Re: Proposal: Faster composes by eliminating deltarpms and using zchunked rpms instead

John Reiser <jreiser@xxxxxxxxxxxx> · Thu, 22 Nov 2018 07:36:48 -0800

On 2018-11-16, Jonathan Dieter wrote:
For reference, this is in reply to Paul [Frield]'s email about lifecycle
objectives, specifically focusing on problem statement #1[1].

<tl;dr>
Have rpm use zchunk as its compression format, removing the need for
deltarpms, and thus reducing compose time.  This will require changes
to both the rpm format and new features in the zchunk format.
</tl;dr>

[1]:
https://fedoraproject.org/wiki/Objectives/Lifecycle/Problem_statements#Challenge_.231:_Faster.2C_more_scalable_composes

Currently a compose takes a minimum of around 8.5 hours ([1] and others);
the goal is 1 hour.  The goal is particularly relevant during the last
phase of a Fedora release cycle (after code freeze) when each successive
compose contains only a few .rpms that have changed from the previous
compose, and the question-of-the-hour is whether some particular bug
actually was fixed.  In this case deltarpms can be ignored.
The goal also is relevant to a future of CI (Continuous Integration)
that has automated gating of changes depending on successful tests
of the entire compose ("Does it boot and pass the test cases?")
Again, deltarpms can be ignored.

Please display some measurements which support the belief
that using zchunk will reduce compose time dramatically,
whether by eliminating deltarpms or by other effects.

Did you view
    https://www.youtube.com/watch?v=kW7oz_zbSD0
    "Flock 2018 - Improving Fedora Compose process" (Aug.8, 2018; 55min)
They do present measurements [coarse].  The overwhelming
conclusion is that 8.5 hours is a data flow problem, both
large-grain (moving .rpms and other files across the network)
and small-grain (extracting the desired information from
the header of an .rpm that uses data compression.)

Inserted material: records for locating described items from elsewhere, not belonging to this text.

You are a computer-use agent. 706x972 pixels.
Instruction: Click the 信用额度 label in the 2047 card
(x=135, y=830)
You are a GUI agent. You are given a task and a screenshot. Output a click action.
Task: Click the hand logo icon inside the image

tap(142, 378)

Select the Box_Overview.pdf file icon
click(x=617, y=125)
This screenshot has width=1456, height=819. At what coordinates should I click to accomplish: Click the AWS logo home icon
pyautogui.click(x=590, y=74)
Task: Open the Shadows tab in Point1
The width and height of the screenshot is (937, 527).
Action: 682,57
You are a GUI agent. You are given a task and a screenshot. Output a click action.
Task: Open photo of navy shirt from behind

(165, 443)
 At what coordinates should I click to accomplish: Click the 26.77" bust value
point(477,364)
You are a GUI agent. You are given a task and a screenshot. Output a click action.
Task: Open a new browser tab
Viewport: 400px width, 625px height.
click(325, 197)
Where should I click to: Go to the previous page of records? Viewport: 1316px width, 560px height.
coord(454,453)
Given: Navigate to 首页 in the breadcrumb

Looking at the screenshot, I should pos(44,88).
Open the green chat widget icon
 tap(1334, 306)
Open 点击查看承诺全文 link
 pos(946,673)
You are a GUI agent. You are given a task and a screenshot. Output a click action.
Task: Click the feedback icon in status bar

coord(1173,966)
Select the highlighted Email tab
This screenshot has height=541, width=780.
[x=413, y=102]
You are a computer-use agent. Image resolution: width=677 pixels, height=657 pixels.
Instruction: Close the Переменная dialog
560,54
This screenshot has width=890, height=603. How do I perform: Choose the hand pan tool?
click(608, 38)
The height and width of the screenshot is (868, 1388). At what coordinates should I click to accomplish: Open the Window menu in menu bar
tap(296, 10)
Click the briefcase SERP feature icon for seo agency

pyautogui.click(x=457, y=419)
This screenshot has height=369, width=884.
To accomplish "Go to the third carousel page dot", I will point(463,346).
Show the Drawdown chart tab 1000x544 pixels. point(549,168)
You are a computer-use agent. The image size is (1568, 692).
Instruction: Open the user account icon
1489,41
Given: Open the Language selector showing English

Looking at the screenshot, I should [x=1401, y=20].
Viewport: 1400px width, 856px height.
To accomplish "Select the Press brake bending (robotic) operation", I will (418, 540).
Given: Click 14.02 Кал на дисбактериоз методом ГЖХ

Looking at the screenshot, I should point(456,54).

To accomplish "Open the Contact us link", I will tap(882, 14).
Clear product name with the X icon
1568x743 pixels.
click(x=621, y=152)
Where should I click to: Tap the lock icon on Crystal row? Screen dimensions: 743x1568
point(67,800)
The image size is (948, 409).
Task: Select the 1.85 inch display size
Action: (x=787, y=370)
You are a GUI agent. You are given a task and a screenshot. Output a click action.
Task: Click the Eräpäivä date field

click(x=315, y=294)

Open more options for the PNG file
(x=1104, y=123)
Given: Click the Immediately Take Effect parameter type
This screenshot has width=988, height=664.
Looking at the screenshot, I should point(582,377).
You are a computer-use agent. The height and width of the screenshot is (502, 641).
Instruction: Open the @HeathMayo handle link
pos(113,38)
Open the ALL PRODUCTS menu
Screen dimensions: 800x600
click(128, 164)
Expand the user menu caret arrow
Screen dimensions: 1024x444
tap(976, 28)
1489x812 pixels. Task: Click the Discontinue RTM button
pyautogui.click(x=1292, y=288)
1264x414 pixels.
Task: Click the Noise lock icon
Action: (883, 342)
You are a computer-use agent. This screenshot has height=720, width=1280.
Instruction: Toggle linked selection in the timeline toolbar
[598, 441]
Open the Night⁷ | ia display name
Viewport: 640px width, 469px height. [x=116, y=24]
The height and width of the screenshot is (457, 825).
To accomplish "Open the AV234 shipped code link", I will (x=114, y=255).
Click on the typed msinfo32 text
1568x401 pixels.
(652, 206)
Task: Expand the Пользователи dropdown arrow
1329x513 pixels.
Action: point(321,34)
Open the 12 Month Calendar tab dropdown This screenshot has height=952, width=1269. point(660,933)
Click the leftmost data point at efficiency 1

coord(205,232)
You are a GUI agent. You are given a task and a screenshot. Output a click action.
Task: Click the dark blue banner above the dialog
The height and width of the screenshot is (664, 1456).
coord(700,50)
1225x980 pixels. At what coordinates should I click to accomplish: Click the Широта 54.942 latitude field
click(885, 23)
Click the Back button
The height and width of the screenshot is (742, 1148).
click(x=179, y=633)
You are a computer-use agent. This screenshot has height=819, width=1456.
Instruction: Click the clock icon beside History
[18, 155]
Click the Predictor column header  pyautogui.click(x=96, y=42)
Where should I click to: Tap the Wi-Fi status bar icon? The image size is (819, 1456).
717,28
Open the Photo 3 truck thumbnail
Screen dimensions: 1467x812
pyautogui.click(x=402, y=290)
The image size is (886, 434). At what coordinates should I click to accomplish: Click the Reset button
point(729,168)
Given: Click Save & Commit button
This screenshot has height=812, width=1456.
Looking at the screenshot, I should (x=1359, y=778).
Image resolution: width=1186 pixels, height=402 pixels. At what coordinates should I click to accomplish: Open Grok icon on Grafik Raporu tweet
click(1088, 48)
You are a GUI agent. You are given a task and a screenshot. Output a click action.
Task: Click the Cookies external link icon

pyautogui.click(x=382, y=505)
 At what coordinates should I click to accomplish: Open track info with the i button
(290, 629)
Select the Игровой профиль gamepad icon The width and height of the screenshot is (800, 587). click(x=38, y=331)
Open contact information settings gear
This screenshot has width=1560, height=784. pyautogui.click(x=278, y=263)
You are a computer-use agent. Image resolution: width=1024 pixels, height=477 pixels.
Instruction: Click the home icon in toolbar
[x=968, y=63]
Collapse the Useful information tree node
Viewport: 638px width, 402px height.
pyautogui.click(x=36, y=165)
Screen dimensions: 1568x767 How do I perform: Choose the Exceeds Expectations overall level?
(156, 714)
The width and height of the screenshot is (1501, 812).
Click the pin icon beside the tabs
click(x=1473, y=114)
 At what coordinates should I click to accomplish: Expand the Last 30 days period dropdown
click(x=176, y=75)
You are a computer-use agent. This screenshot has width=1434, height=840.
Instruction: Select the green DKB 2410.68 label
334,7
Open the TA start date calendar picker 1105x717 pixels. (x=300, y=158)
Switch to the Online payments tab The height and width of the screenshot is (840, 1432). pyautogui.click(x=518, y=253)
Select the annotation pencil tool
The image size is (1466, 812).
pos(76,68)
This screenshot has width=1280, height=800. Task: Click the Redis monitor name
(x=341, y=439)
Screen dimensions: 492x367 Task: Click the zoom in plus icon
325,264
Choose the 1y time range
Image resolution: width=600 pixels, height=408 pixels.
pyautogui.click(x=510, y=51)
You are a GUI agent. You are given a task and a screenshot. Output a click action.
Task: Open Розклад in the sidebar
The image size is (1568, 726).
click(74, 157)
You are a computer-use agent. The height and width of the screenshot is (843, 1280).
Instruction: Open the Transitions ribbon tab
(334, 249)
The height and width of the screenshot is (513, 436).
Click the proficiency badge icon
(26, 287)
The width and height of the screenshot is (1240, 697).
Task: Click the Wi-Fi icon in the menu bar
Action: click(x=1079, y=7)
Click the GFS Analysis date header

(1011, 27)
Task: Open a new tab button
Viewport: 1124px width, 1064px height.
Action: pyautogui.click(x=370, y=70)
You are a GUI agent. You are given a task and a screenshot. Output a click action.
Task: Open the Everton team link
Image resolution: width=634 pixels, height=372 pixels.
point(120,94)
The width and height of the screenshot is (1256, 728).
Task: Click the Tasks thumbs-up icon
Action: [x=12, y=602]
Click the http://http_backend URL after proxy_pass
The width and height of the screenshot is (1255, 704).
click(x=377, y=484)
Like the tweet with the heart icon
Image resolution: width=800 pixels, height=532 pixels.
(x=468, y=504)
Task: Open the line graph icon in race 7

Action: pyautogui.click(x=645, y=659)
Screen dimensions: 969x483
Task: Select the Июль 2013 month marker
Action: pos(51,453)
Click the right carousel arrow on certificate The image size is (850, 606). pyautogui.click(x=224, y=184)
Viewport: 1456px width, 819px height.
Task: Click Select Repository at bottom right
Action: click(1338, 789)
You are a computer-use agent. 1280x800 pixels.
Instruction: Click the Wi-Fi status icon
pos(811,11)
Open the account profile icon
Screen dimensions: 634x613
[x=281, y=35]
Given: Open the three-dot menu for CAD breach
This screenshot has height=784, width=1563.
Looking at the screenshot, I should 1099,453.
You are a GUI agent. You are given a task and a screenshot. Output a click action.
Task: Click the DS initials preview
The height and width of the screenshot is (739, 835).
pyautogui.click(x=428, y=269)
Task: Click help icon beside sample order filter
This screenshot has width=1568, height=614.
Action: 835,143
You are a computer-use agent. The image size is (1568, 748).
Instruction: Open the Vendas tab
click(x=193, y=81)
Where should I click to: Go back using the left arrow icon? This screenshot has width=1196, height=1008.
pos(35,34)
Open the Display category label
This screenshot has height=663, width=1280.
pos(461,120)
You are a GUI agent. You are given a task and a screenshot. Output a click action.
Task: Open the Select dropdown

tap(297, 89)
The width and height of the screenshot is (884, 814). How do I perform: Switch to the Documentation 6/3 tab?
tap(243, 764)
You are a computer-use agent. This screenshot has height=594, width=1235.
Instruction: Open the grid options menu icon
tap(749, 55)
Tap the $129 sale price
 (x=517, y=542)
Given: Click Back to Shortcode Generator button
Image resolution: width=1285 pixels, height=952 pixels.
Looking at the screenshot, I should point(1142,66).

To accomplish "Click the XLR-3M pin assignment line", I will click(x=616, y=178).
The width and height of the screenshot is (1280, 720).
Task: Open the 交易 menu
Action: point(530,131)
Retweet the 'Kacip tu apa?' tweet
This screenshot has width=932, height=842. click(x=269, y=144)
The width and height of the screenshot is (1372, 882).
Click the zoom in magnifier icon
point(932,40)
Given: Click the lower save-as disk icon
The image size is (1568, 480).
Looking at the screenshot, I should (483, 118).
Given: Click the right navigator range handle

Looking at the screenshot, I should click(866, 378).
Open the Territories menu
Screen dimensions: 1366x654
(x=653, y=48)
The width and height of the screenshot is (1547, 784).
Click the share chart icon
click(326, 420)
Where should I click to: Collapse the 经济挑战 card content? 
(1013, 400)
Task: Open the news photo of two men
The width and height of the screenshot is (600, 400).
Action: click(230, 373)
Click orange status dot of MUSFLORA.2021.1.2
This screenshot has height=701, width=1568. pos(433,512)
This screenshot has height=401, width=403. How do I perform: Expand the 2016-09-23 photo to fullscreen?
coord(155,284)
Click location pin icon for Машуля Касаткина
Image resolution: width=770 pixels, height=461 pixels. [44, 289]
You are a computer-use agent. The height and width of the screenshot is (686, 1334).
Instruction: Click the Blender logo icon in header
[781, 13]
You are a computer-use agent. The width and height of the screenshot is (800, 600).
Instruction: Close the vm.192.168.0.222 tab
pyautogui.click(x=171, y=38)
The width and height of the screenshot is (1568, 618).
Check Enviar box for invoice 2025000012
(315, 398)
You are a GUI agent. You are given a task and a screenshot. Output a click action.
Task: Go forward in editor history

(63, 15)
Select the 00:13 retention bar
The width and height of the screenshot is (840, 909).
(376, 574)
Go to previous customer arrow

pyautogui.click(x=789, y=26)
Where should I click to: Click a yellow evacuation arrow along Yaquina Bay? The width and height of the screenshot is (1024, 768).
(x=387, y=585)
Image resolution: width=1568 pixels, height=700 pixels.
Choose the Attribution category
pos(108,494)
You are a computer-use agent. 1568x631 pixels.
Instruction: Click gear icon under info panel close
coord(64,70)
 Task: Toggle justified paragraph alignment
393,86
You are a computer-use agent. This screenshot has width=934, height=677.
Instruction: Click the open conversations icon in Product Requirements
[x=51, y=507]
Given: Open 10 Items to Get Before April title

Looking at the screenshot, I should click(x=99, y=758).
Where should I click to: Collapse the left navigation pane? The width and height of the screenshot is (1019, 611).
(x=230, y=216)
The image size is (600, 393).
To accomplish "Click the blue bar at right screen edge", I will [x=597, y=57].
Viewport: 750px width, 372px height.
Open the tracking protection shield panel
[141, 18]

The number one request that I heard in the recorded session
was for faster access to fields in the header of an .rpm
that uses data compression.  This is slow today because the
header+tail are compressed together as if a single logical stream,
and the code retrieves and de-compresses the whole .rpm in order to access
just the header.  However, both xz (liblzma)  and gzip (zlib) accept
a parameter to stop decompressing after generating N bytes of output;
why not use this?  N can be known, or over-estimated, or iteratively
(and incrementally) approximated until it covers the entire header.
To make de-compression of the rpm header even easier,
call xz_compress twice: once with the header, once with the tail.
The concatenation of the compressed outputs is transparent
by default but visible if you look for it, just like zlib.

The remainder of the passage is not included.